How easy it is to fall off the treadmill, and how hard to drag yourself back on again. When it comes to willpower, if I give my body or mind an inch of relaxation, it takes a mile of apathy, and the last four weeks have provided a flurry of examples.
Work, for one thing. I took a week off at the beginning of December, rushed around a freezing Britain fitting in as many people and occasions as possible, and then returned to the UAE with a hacking cough and a sleeping-in habit.
Back to work? Well, sort of. I was late almost every morning for a week. I spent large amounts of time "ploughing through my email backlog" (translation: staring vacantly at the screen wondering why women of my mother's generation fought so hard for their daughters to be shackled to a computer station instead of being chained to the kitchen sink).
I toyed with doing my expenses but got distracted by a press release about the online sale at Net-a-Porter.com.
Then there's exercise. I've been playing tennis every week, come shine or shine, for the past year. I quailed at the prospect of playing at the height of August, but still I refused to be daunted.

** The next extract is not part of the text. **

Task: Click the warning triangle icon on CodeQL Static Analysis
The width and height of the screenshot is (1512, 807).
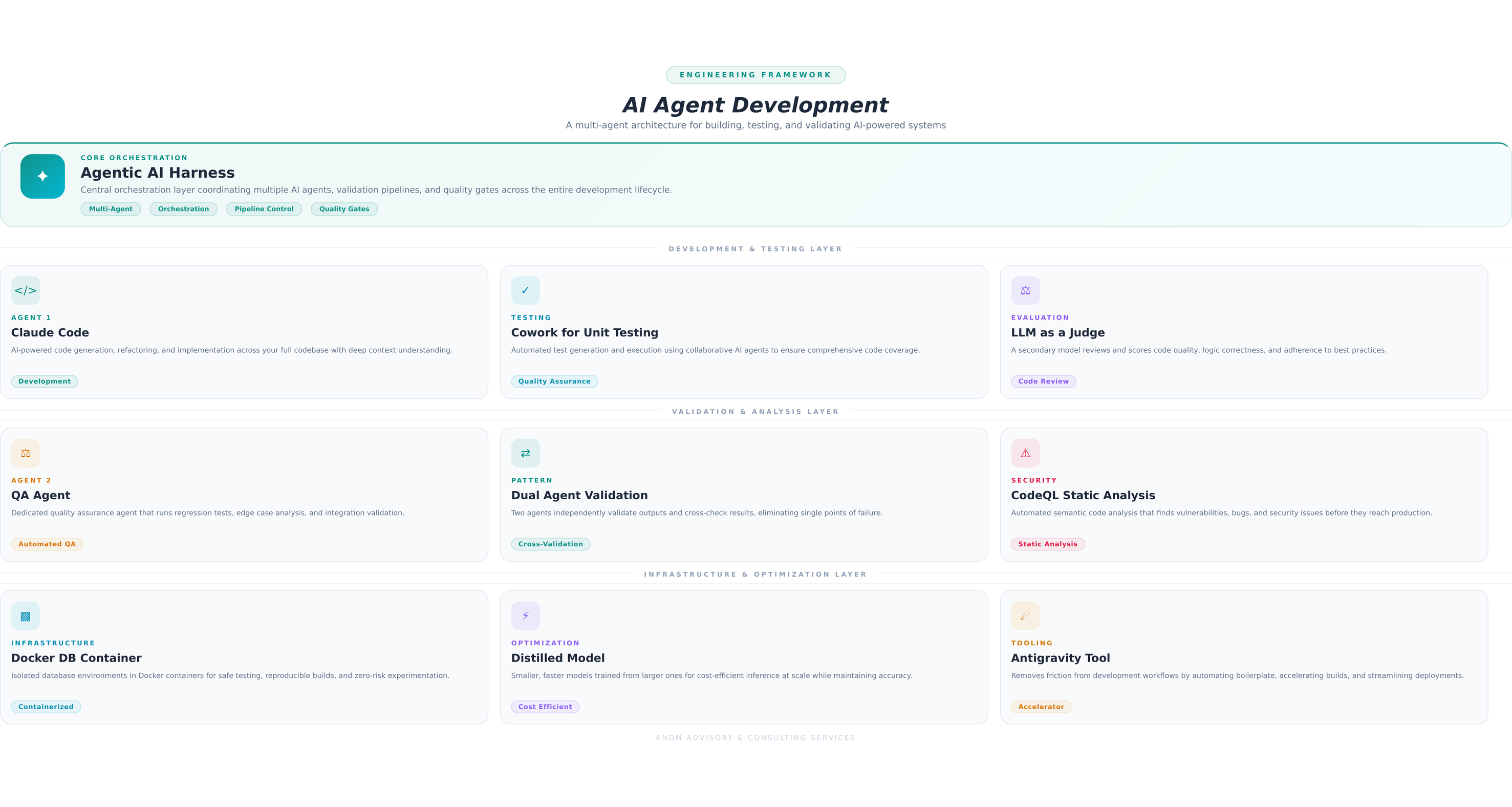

Yet, since returning from Britain, not one tennis lesson have I had. Not once have I called my coach. And in no way are my flu symptoms sufficiently severe to justify this.
There is only one explanation: sloth. Specifically the pygmy three-toed sloth I was cooing over on Animal Planet at the very moment that I should have been hailing a taxi to the Abu Dhabi Country Club.
Similarly, while I'm no fan of the gym (one of the most tedious ways to spend 45 minutes ever devised by an ancient Greek) I had nevertheless, until four weeks ago, been forcing myself to plug in my most energetic music on the iPod and trudge away on the cross-trainer at least a couple of times a week. The gym is, after all, just one floor up from my flat and it's free. There's really no excuse for my current lethargy. Well, no excuse other than, um, a really interesting documentary on the History Channel. Or a Masterchef omnibus. Or maybe a new episode of Bones.
So I blame my British cough, and I blame my tiring holiday. It's all the fault of that depressing grey sky in Blighty and the slightly chilly breeze in Abu Dhabi.
The temptations of Christmas pudding and Lebanese Mill roast chicken didn't help, and who would voluntarily visit a supermarket during the festive season? Plus, I've just discovered the Discovery Channel, so I'm improving my mind, and I've got a pile of new novels to get through.
At least it all renders more achievable my New Year's resolution: get off the couch and do something; anything. How's it going, you ask? Meh. Sofa so good.